* Supplied text

%%

Extending journal-based research
impact
assessment to book-based disciplines
(Research Proposal)
L. Carr (ECS, Southampton)
S. Hitchcock (ECS, Southamtpon)
C. Oppenheim (Information Science, Loughborough),
J.W. McDonald (Social Statistics, Southampton),
T. Champion (Archeology, Southampton),
S. Harnad (ECS, Southampton)
Summary:
The ‘impact’ of academic research is typically measured by how much it
is read, used and cited, and by how much new work it influences.
Services that measure impact work well for journal-based disciplines.
Book-based disciplines can now benefit from online tools and methods of
impact analysis too. These analyses also predict fruitful directions
for future research, and so can inform research assessment and funding.
This project will extend tools for online bibliometric data collection
of publications and their citations with the aim of testing and
evaluating new Web metrics to assist research assessment in book-based
disciplines.
Objectives
A method has been proposed that could give online research assessment
far richer, more sensitive and more predictive measures of research
productivity and impact, for far less cost and effort (Harnad et al.
2003). This method, builds on and extends well-established,
citation-based analysis of research impact applied typically to journal
articles; we will now test whether this can be generalized to
disciplines that depend on other types of publications such as books.
Many Arts and Humanities subjects are primarily book-based rather than
article-based. The aim of this proposal is to:
· engage book
authors in these subject areas in self-archiving their book's metadata
(author, title, date, publishers, keywords, abstract) plus its
reference list (bibliography).
· apply the
scientometric resources that are currently available only for journal
articles to book-based disciplines.
· compute
book-to-book citation-counts for books as well as for book-authors from
the resulting database of self-archived book metadata+references.

%%

Stored data entries:
%%

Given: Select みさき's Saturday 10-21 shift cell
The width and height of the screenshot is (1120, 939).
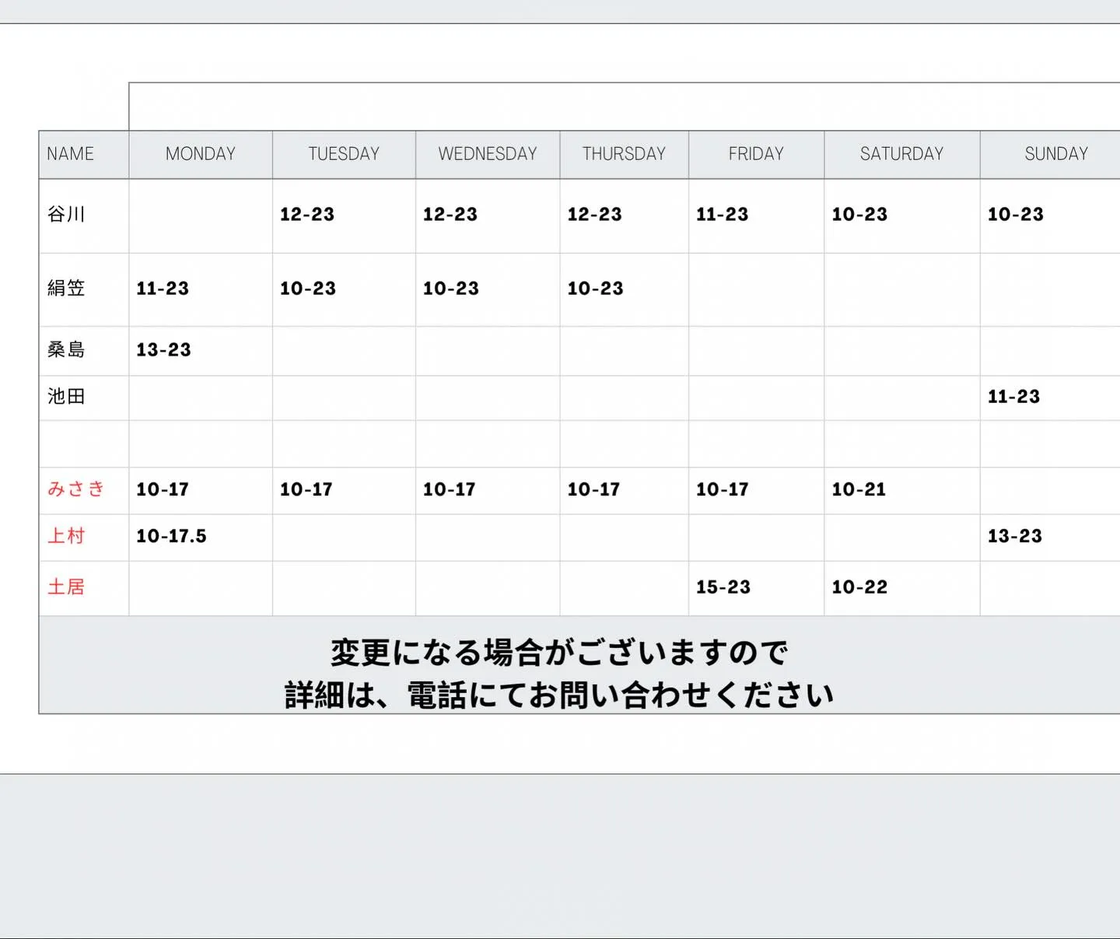Looking at the screenshot, I should pos(858,489).
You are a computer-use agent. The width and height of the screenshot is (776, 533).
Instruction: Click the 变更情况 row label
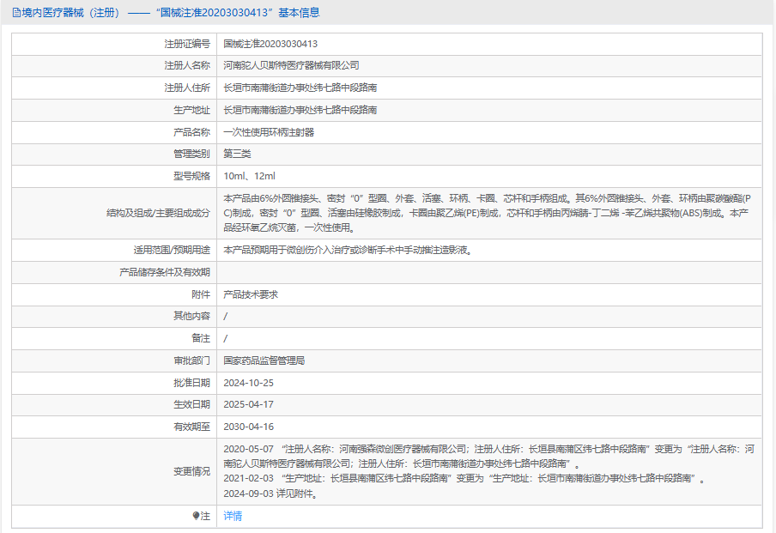pos(191,471)
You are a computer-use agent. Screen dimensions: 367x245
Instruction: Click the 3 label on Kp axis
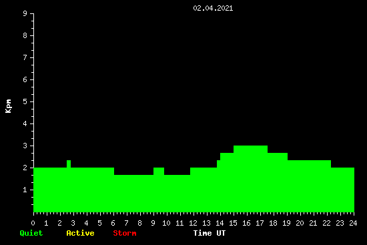tap(25, 146)
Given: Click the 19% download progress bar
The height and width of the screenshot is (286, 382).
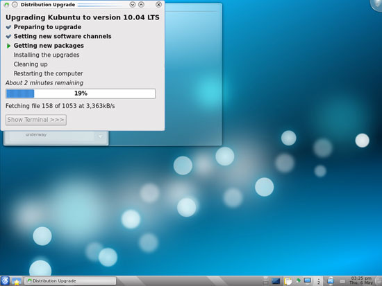Looking at the screenshot, I should click(81, 93).
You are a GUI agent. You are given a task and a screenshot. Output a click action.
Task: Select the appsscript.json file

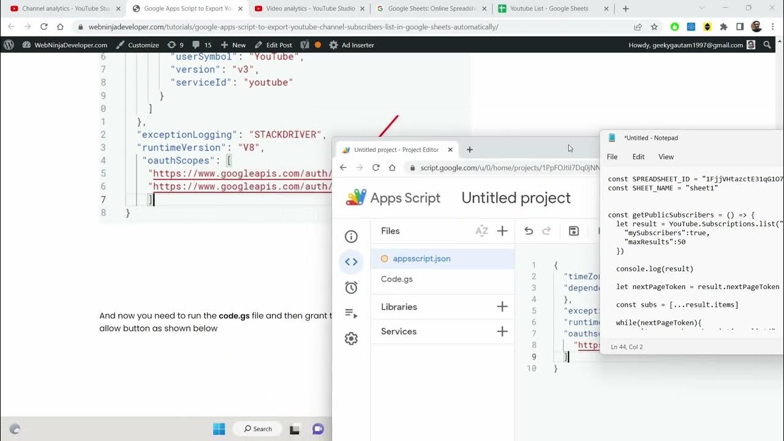[421, 258]

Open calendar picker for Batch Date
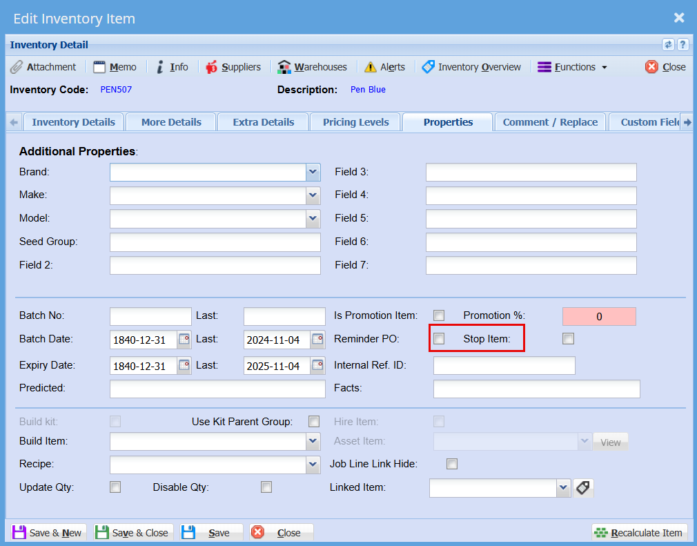184,339
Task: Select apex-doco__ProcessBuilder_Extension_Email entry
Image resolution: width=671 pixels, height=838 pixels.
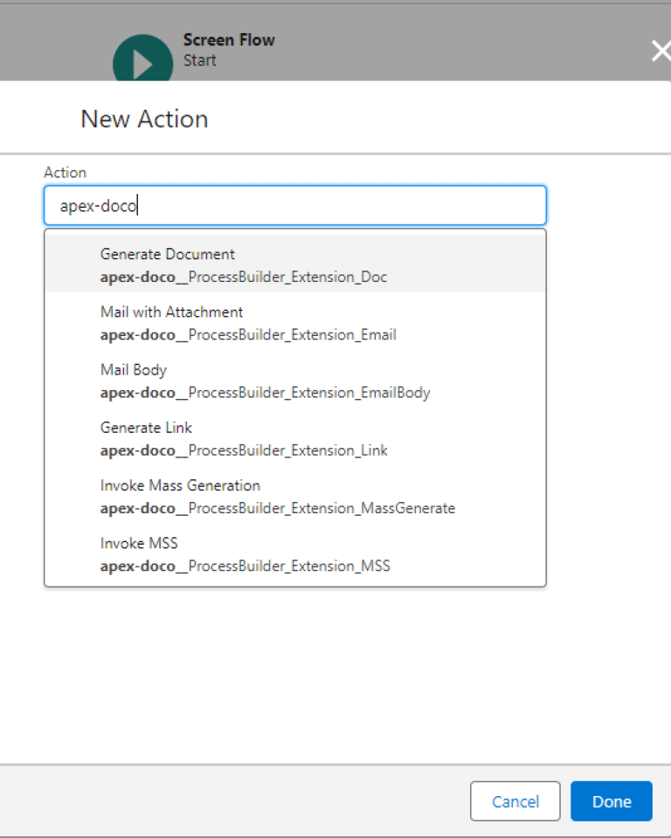Action: click(249, 334)
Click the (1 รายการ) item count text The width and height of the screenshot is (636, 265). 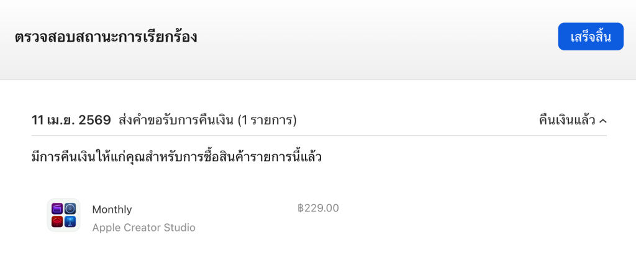coord(267,120)
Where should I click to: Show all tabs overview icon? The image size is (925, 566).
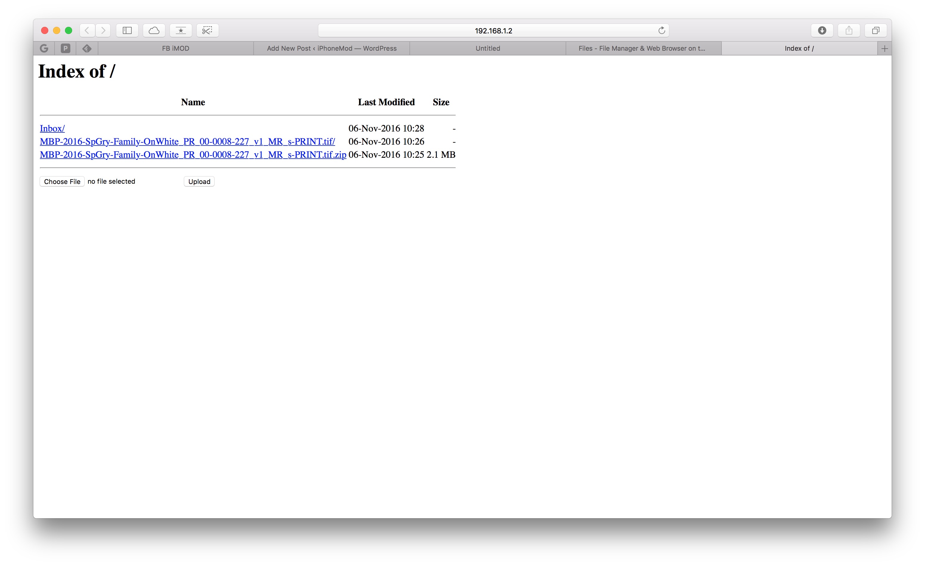pyautogui.click(x=875, y=30)
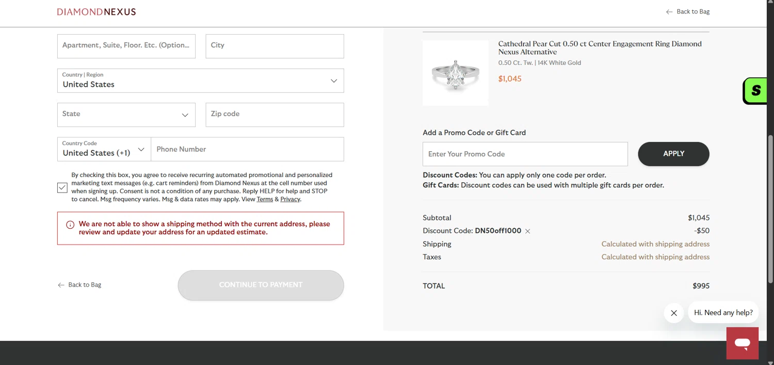774x365 pixels.
Task: Open the Privacy link
Action: tap(290, 199)
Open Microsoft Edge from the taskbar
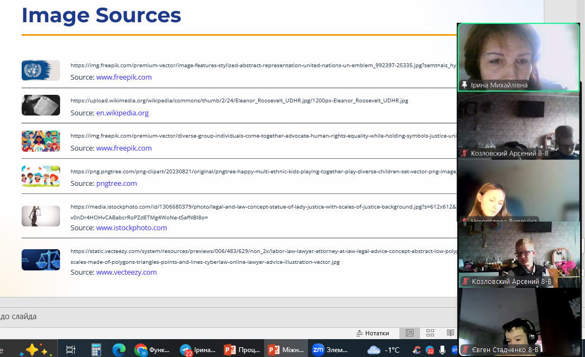Viewport: 585px width, 357px height. [x=119, y=350]
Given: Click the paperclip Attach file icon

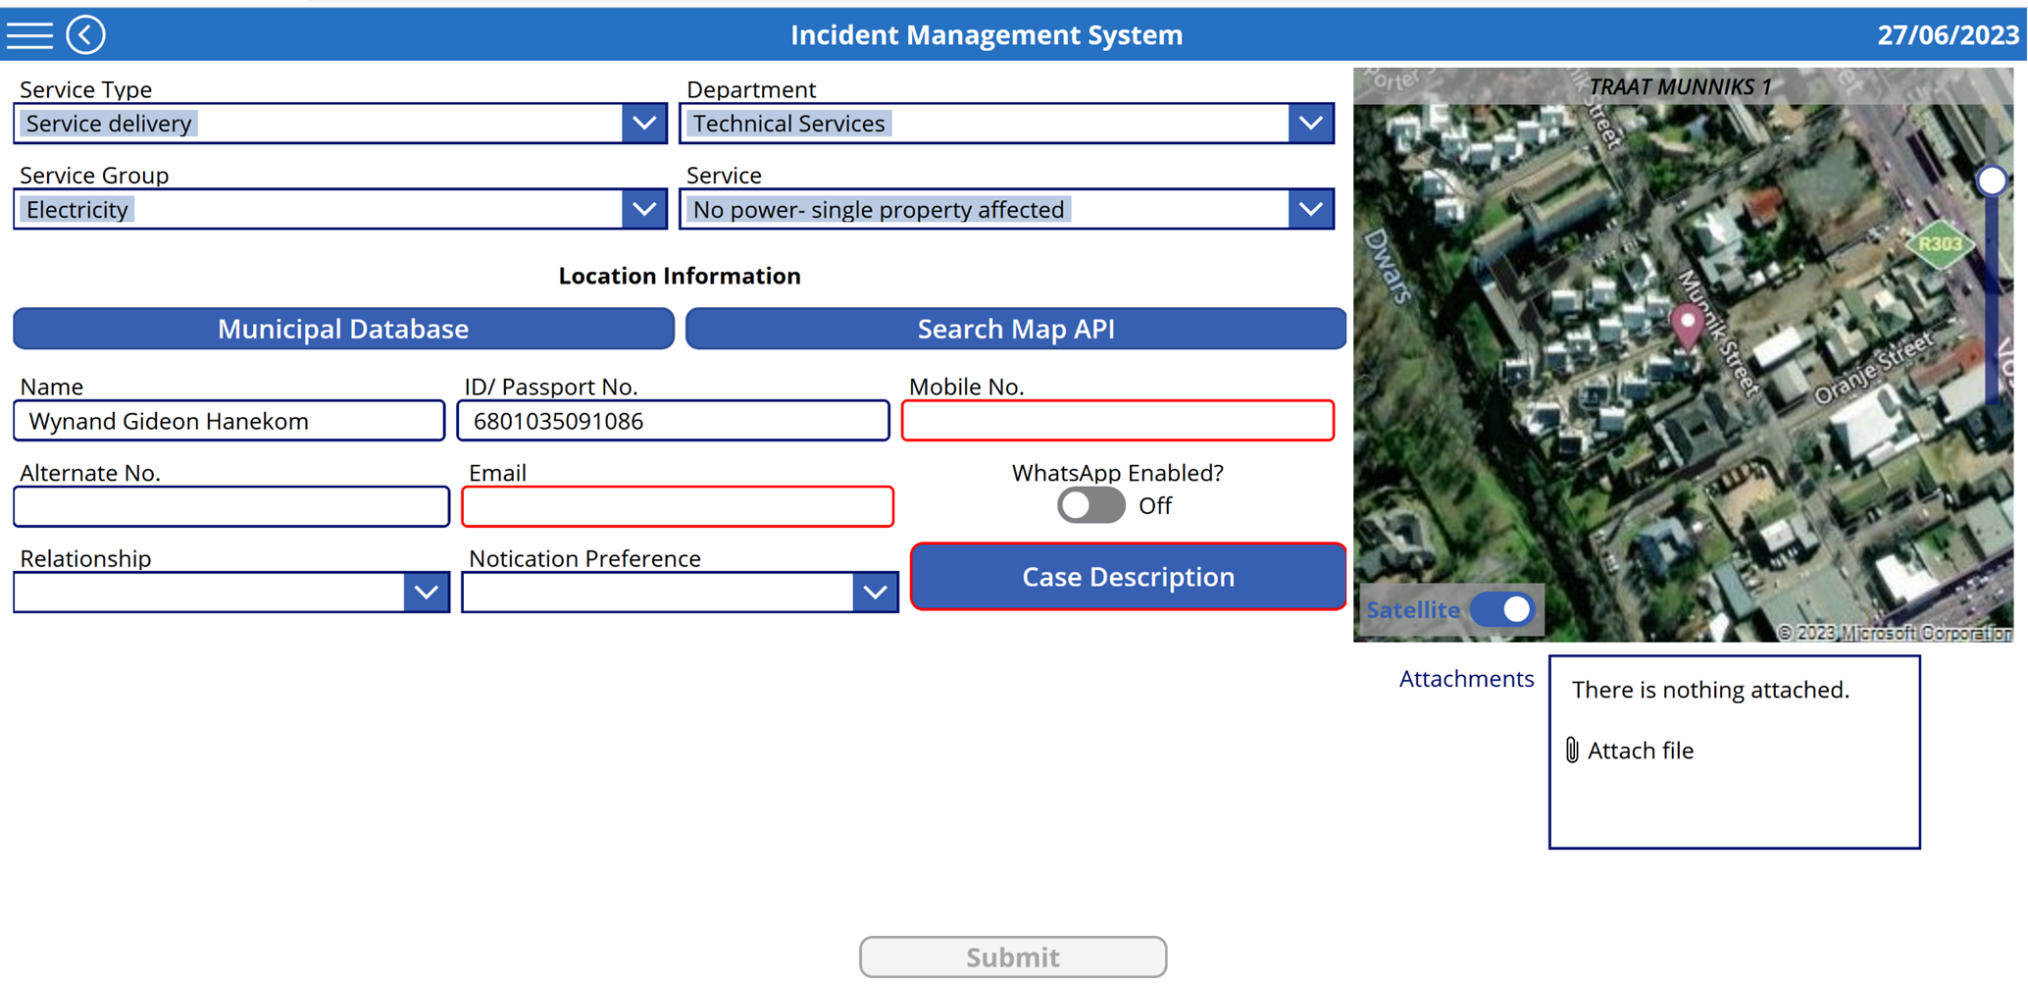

%%

* Problems to solve
• 1. Rewrite the research proposal's paragraph beginning "The ‘impact’ of academic research" in shorter form, keeping its main facts.
• 2. Please copy the records from the line that contains "You are a computer-use agent. Screen" up to and including the line that contains "Looking at the screenshot, I should click(81, 93).", leaving the pictures out of your answer.
The research proposal and the records are unrelated material.

* Expected responses
• 1. Research impact is usually measured by how much work is read, used and cited, and by how much new work it influences. Services that measure impact work well for journal-based disciplines, and book-based disciplines can now benefit from online tools and methods of impact analysis too. These analyses also predict fruitful directions for future research, which can inform research assessment and funding. The project will extend online bibliometric data-collection tools for publications and their citations in order to test and evaluate new Web metrics for research assessment in book-based disciplines.

• 2.
You are a computer-use agent. Screen dimensions: 367x245
Instruction: Click the 3 label on Kp axis
tap(25, 146)
Given: Click the 19% download progress bar
The height and width of the screenshot is (286, 382).
Looking at the screenshot, I should click(81, 93).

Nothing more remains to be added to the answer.